Recruiting Ground for Fundamentalist Churches

The Good News Club is, among other things, a staging ground for recruiting families fundamentalist Bible churches.

CEF recruits fundamentalist churches to sponsor Good News Clubs in public elementary schools

CEF’s “Adopt-A-School” program recruits “church partners” to sponsor clubs in public elementary schools. CEF workers actively contact “Bible-believing” churches — churches that agree with CEF’s 15-point Statement of Faith — to introduce them to and train their volunteers to use CEF’s materials in Good News Clubs. While CEF describes itself as “inter-denominational,” its focus is so strictly sectarian that it forbids volunteers from encouraging children to attend “a church that does not teach the Word of God as outlined in CEF’s Statement of Faith.” CEF USA Organization Policy Manual § 200.1.3.3.

CEF does not welcome or recruit doctrinally liberal churches to become partnering Good News Club sponsors. In 1981, Mr. Reese Kaufmann, CEF’s current President, wrote to Dr.
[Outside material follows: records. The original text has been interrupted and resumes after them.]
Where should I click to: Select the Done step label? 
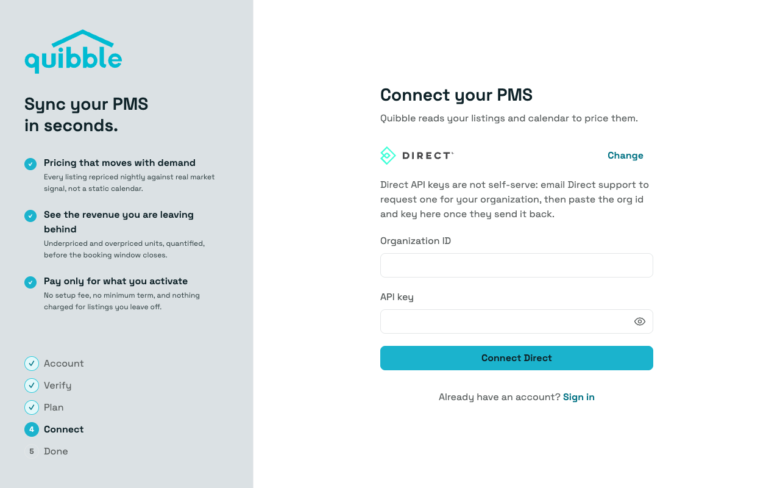(56, 451)
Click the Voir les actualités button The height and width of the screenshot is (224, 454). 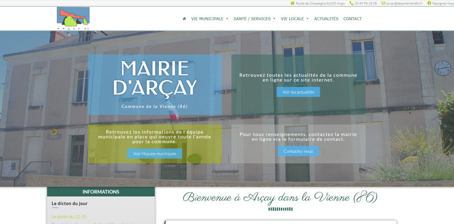tap(299, 92)
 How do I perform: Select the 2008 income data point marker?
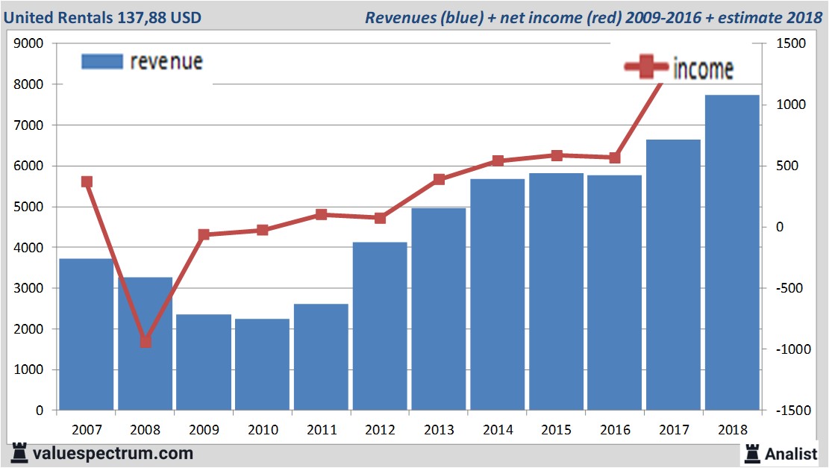[146, 341]
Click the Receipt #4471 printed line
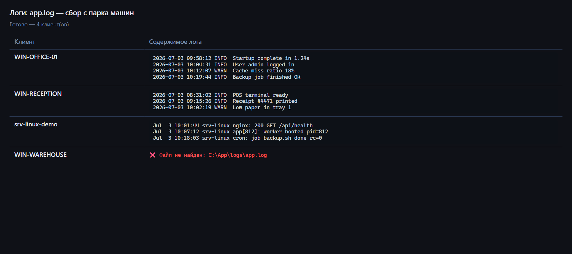Image resolution: width=572 pixels, height=254 pixels. (x=225, y=101)
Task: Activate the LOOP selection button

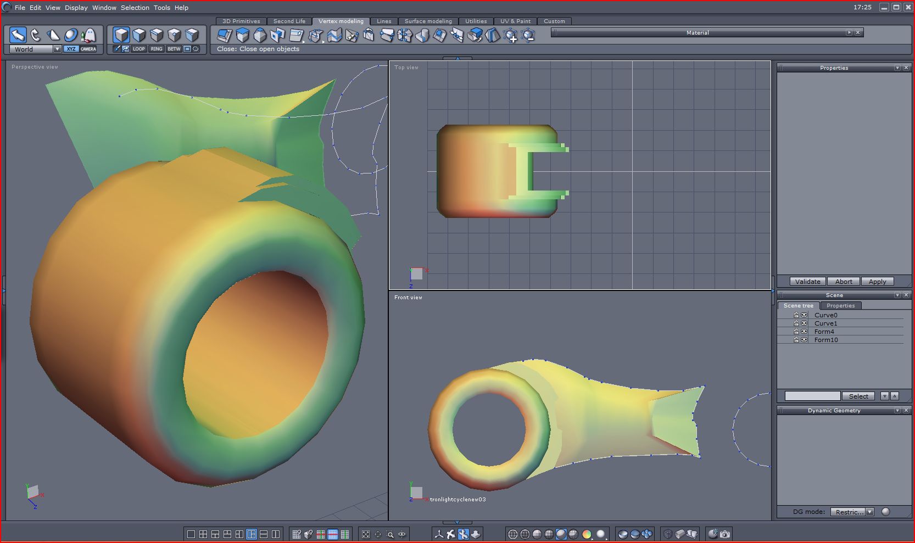Action: tap(138, 49)
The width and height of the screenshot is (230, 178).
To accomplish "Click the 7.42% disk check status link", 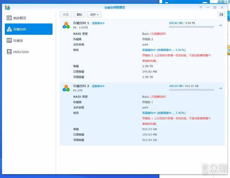I will tap(164, 113).
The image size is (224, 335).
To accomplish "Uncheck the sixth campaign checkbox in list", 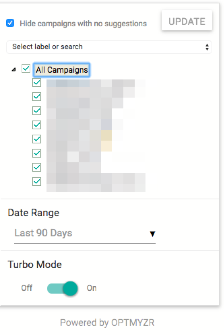I will (37, 153).
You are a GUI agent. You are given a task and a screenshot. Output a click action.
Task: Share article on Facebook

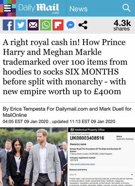[8, 25]
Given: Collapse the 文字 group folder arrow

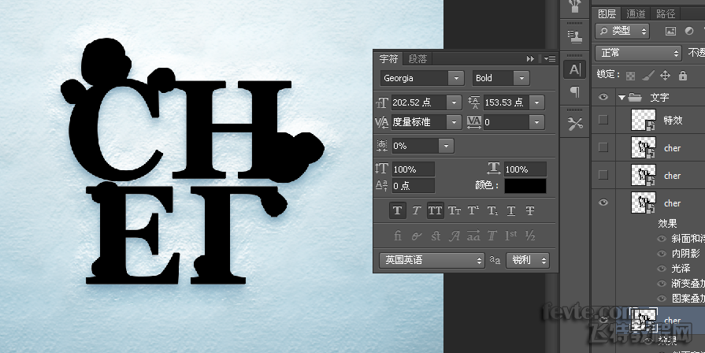Looking at the screenshot, I should 622,98.
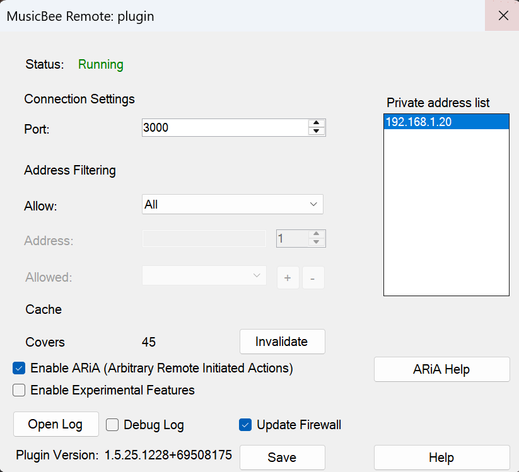519x472 pixels.
Task: Open the general Help page
Action: click(441, 458)
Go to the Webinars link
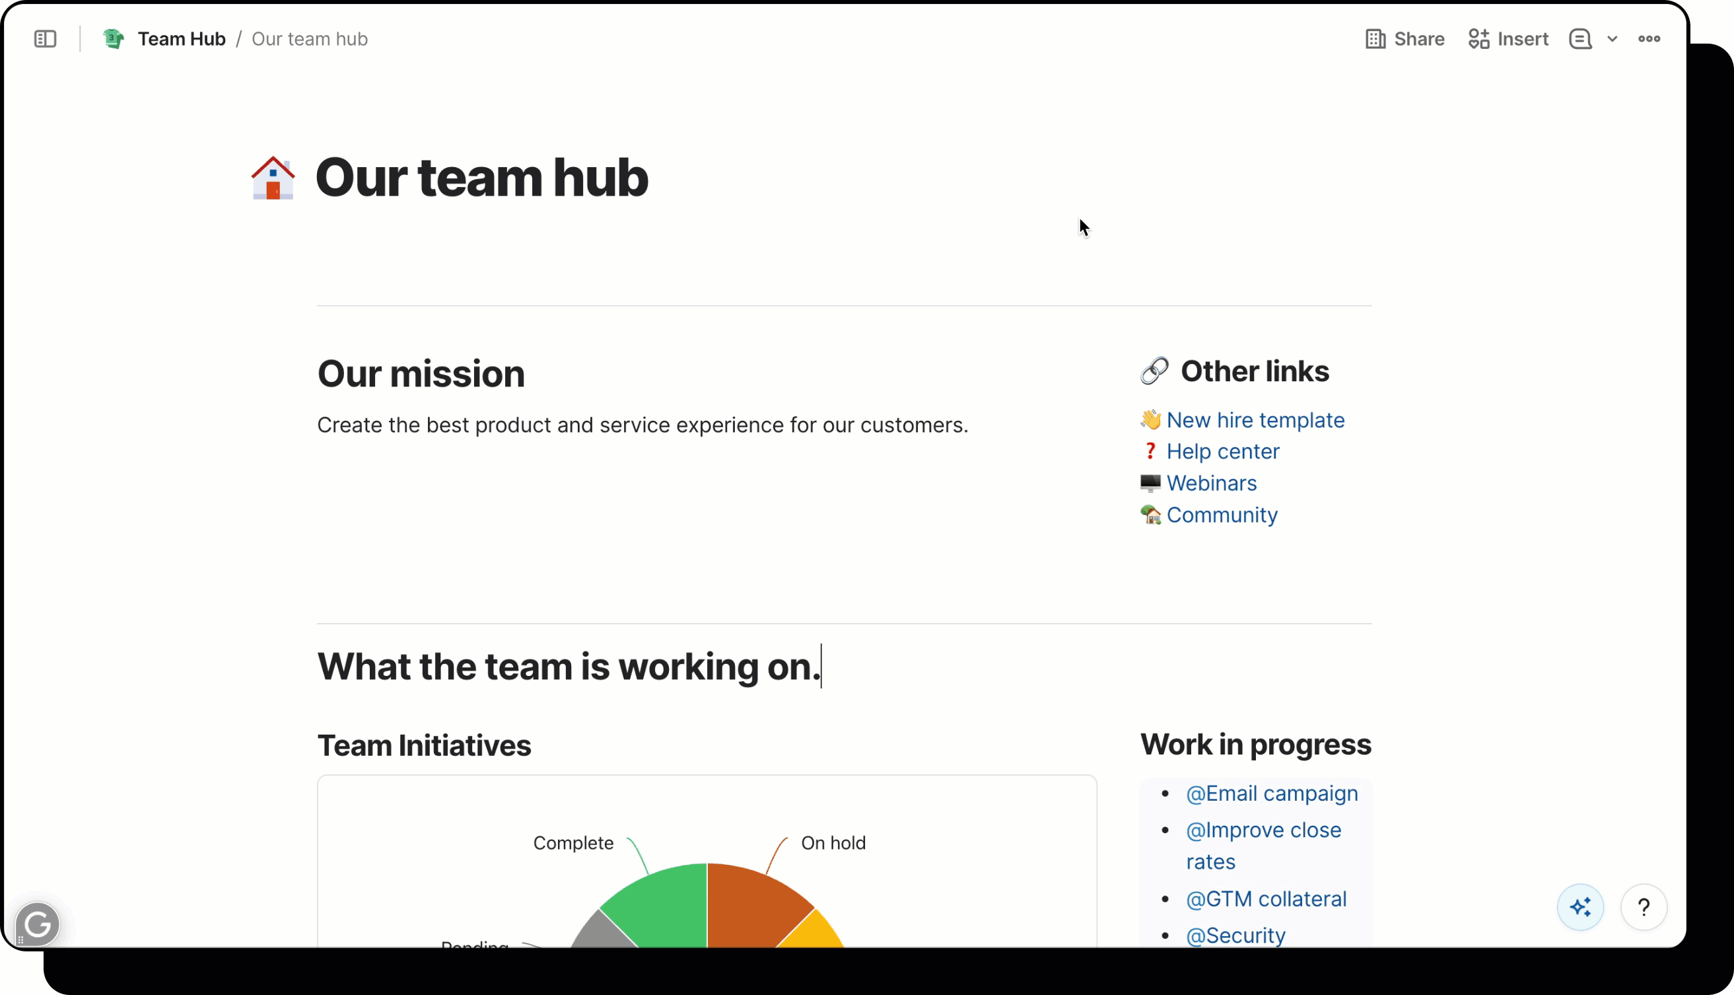Viewport: 1734px width, 995px height. [x=1211, y=483]
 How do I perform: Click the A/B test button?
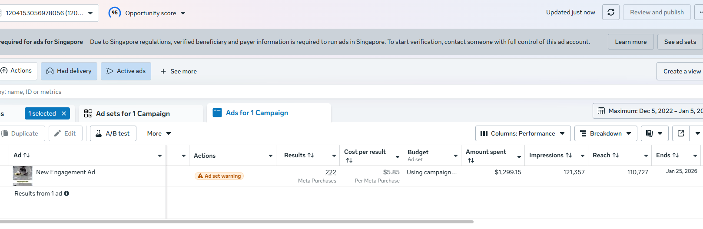coord(113,133)
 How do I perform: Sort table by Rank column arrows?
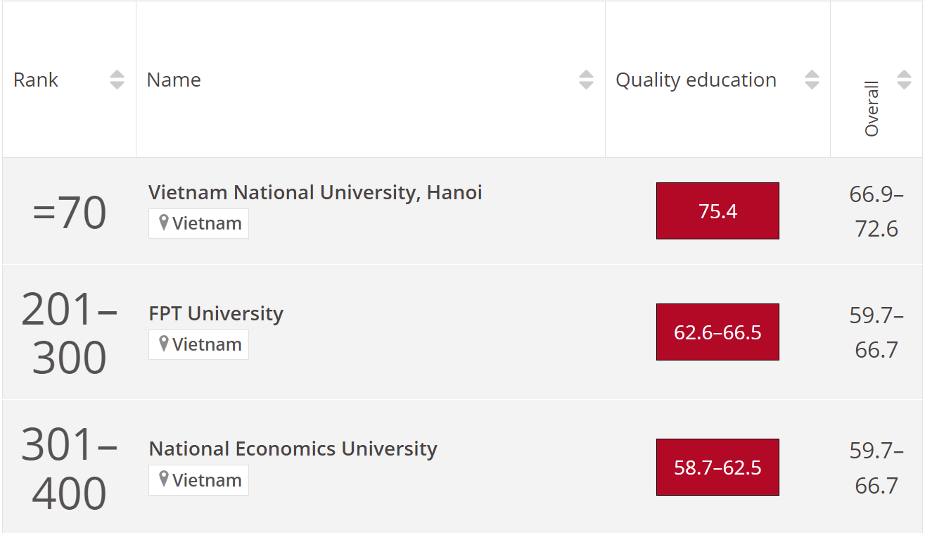(x=117, y=80)
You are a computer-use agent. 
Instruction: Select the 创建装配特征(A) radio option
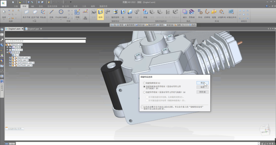pos(144,83)
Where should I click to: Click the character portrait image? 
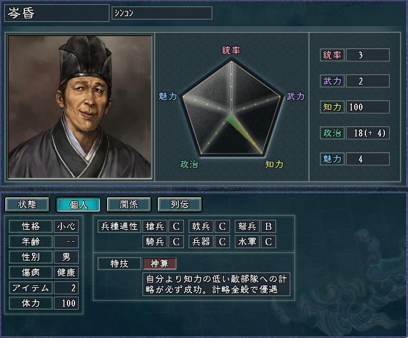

Ian Paisley of Ulster’s vituperatively anti-Catholic Free Presbyterian Church, which has close ties to Bob Jones University, to assure Dr. Paisley of CEF’s strong separatist fundamentalist credentials:

  • CEF does not desire to work with each and every group, denomination, organization, church, or individual. CEF will work only with Bible-believing churches and individuals which are in agreement with our doctrinal statement, which are practising separation from the world in doctrine and practice, and which do not work with any group or individual in a ministry context that would be contrary in doctrine or practice and would in any way cause compromise to the Fellowship. For example, CEF does not work in any way with those who participate in what is commonly known as the charismatic movement; CEF is not associated with the National Council of Churches; CEF is not involved in what might best be described as the ecumenical movement by sponsorship, cooperation, or participation; [and] CEF is not working in any way with the Roman Catholic Church.

CEF, in turn, describes Good News Clubs as an opportunity to grow the sponsoring church

CEF’s website declares that “God has opened the doors of public schools to the Gospel!” and that “CEF is ready and eager to help churches enter the schools, fully equipped to share the Gospel and teach the Bible to school children and extend the biblical influence to families.” A CEF Adopt-A-School brochure offers the following inducement: “Personal follow-up to children and their families can increase your church growth….” CEF encourages partnering churches to seed the clubs with children whose families already attend the church. Those children are then encouraged, and provided incentives — as discussed in the “Peer Evangelism” section — to get classmates and school friends to come to the club. As suggested by CEF’s “Team Leader’s Handbook,” children are also given flyers “at the end of EVERY club so they can invite their classmates,” rewarded with “incentives” for bringing friends.